[Listed records]

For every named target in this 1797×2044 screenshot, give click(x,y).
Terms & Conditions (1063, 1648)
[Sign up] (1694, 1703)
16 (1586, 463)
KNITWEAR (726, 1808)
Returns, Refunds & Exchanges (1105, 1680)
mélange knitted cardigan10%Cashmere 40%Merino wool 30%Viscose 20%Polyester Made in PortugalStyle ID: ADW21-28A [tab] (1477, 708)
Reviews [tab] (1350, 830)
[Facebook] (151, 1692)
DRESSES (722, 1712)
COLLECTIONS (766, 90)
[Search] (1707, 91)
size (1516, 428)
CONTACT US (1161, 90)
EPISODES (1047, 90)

[/Listed records]

#### [What to do]
Copy the records above, keeping each line identical.

#### [Solved problem]
For every named target in this 1797×2044 screenshot, give click(x,y).
Terms & Conditions (1063, 1648)
[Sign up] (1694, 1703)
16 (1586, 463)
KNITWEAR (726, 1808)
Returns, Refunds & Exchanges (1105, 1680)
mélange knitted cardigan10%Cashmere 40%Merino wool 30%Viscose 20%Polyester Made in PortugalStyle ID: ADW21-28A [tab] (1477, 708)
Reviews [tab] (1350, 830)
[Facebook] (151, 1692)
DRESSES (722, 1712)
COLLECTIONS (766, 90)
[Search] (1707, 91)
size (1516, 428)
CONTACT US (1161, 90)
EPISODES (1047, 90)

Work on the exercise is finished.